Photon sector analysis of Super and Lorentz symmetry breaking: effective photon mass, bi-refringence and dissipation

TL;DR

This paper investigates how violations of supersymmetry and Lorentz symmetry in the photon sector, within the Standard Model Extension, lead to effective photon mass, bi-refringence, and dissipation effects observable in dispersion relations.

Contribution

It extends previous work by analyzing four classes of symmetry violations, revealing their impact on photon dispersion relations and properties like bi-refringence and superluminal speeds.

Findings

Photon acquires an effective gauge-invariant mass proportional to violation parameters.

Dispersion relations show angular dependence and possible superluminal group velocities.

Bi-refringence and complex frequencies emerge from symmetry-breaking effects.

Abstract

Within the Standard Model Extension (SME), we expand our previous findings on four classes of violations of Super-Symmetry (SuSy) and Lorentz Symmetry (LoSy), differing in the handedness of the Charge conjugation-Parity-Time reversal (CPT) symmetry and in whether considering the impact of photinos on photon propagation. The violations, occurring at the early universe high energies, show visible traces at present in the Dispersion Relations (DRs). For the CPT-odd classes ($V_{\mu}$ breaking vector) associated with the Carroll-Field-Jackiw (CFJ) model, the DRs and the Lagrangian show for the photon an effective mass, gauge invariant, proportional to $|{\vec V}|$. The group velocity exhibits a classic dependency on the inverse of the frequency squared. For the CPT-even classes ($k_{F}$ breaking tensor), when the photino is considered, the DRs display also a massive behaviour inversely proportional to a coefficient in the Lagrangian and to a term linearly dependent on $k_{F}$. All DRs display an angular dependence and lack LoSy invariance.

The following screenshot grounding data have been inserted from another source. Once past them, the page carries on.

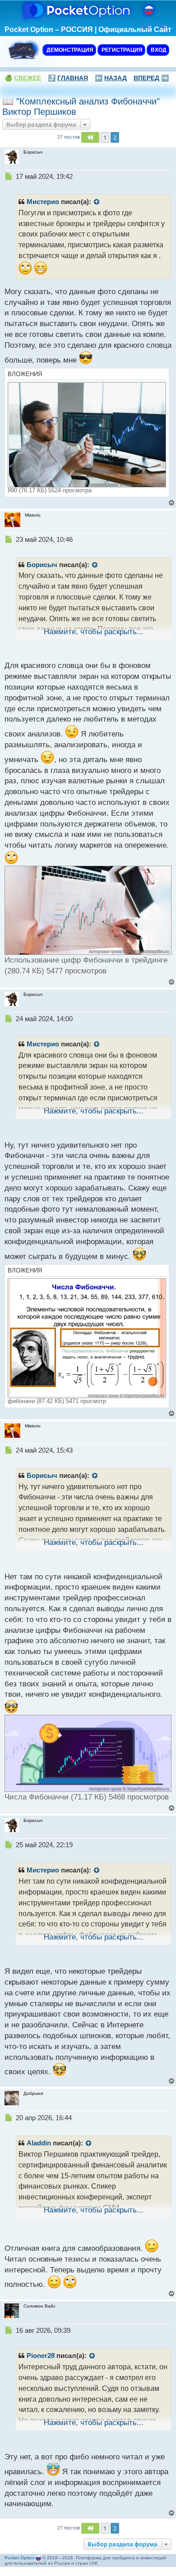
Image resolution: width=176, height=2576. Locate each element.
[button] (90, 137)
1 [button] (105, 137)
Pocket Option (19, 2557)
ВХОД (158, 50)
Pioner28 (41, 2355)
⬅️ (111, 78)
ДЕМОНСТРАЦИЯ (69, 50)
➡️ (151, 78)
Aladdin (39, 2143)
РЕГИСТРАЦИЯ (121, 50)
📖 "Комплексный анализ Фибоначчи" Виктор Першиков (81, 106)
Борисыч (42, 564)
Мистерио (43, 201)
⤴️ (68, 78)
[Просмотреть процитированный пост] (97, 202)
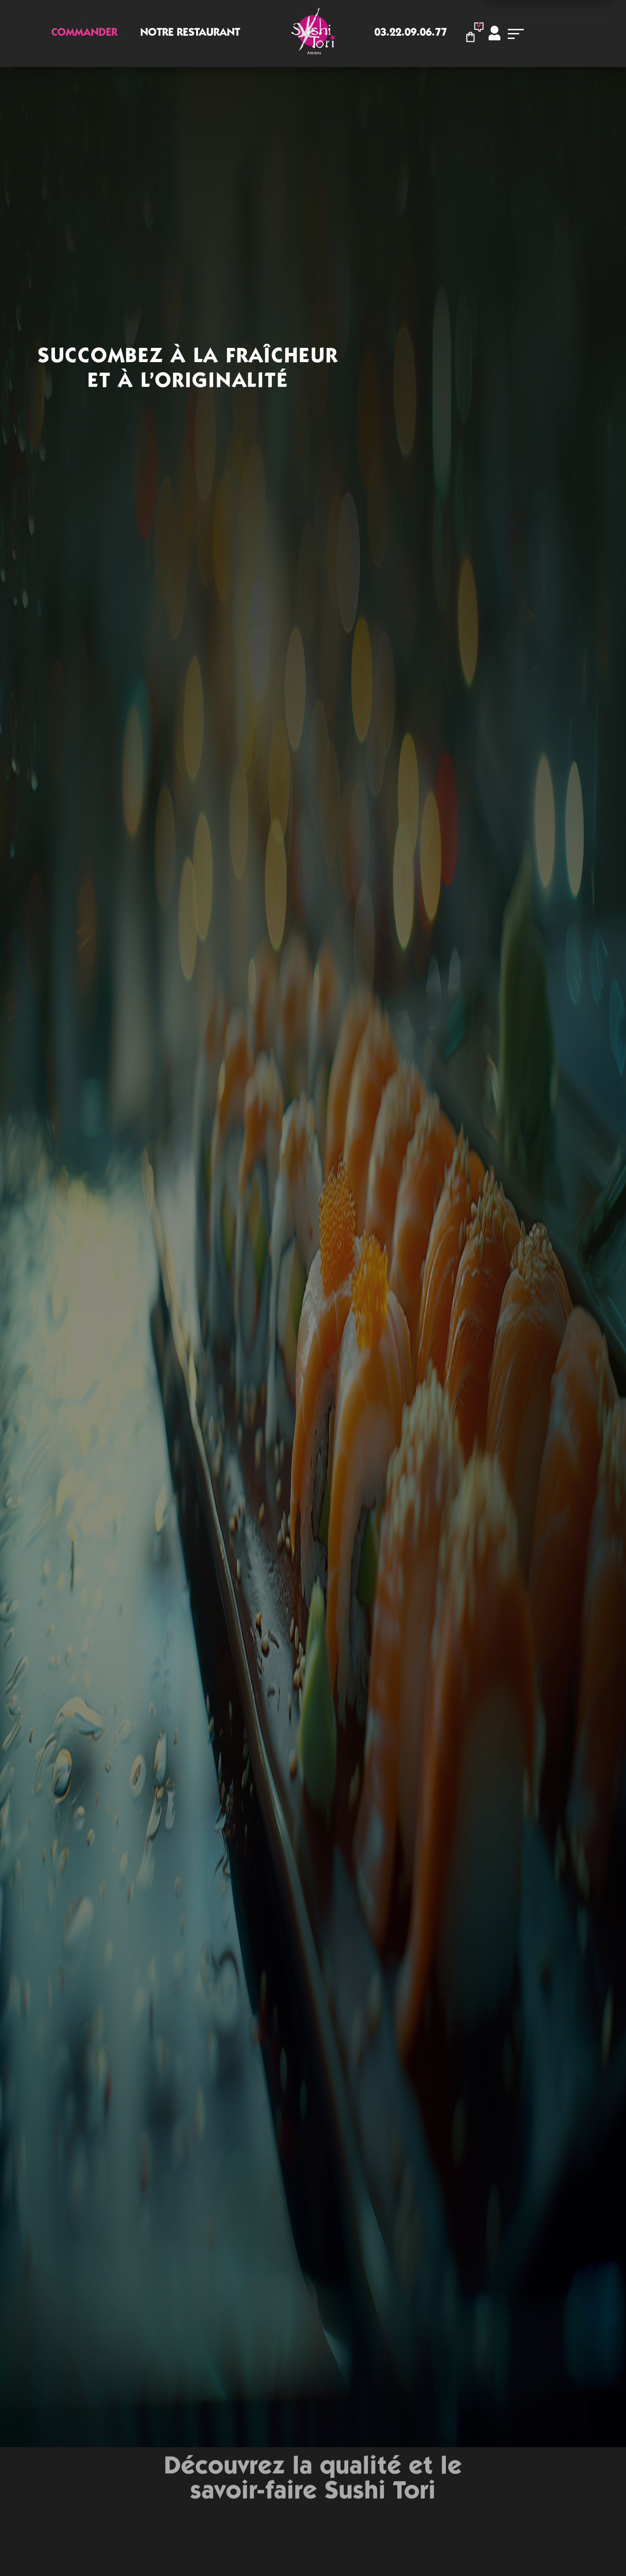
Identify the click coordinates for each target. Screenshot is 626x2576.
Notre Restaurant (190, 33)
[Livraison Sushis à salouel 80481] (313, 33)
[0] (472, 35)
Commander (84, 33)
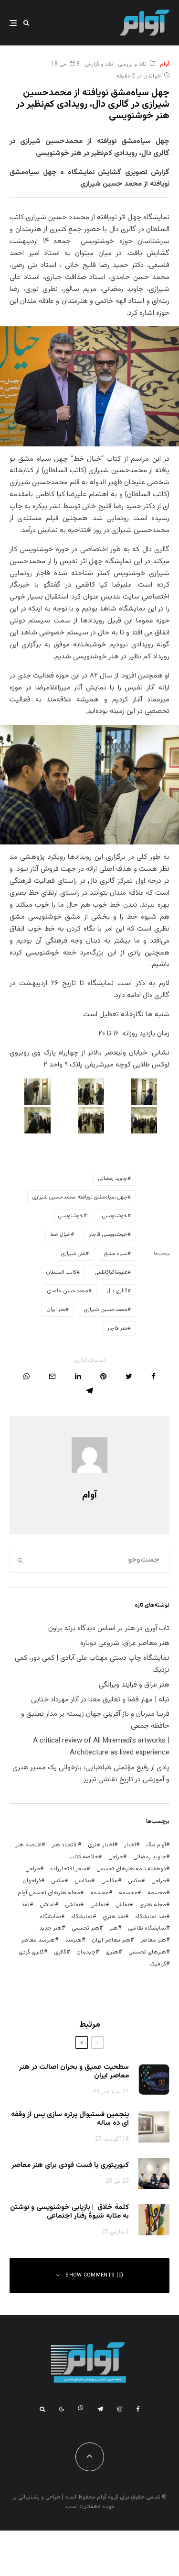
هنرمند (73, 1940)
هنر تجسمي (85, 1928)
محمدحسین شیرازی (105, 1310)
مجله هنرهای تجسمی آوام (49, 1892)
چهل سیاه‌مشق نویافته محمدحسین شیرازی (79, 1197)
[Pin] (103, 1376)
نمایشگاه (50, 1916)
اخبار (130, 1845)
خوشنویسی (114, 1216)
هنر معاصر (153, 1940)
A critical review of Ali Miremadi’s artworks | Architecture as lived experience (101, 1746)
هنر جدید (50, 1928)
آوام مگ (156, 1845)
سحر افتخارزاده (68, 1869)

In describing our results, we also point out the following properties: i) the appearance of complex or simply imaginary frequencies and super-luminal speeds and ii) the emergence of bi-refringence. Finally, we point out the circumstances for which SuSy and LoSy breakings, possibly in presence of an external field, lead to the non-conservation of the photon energy-momentum tensor. We do so for both CPT sectors.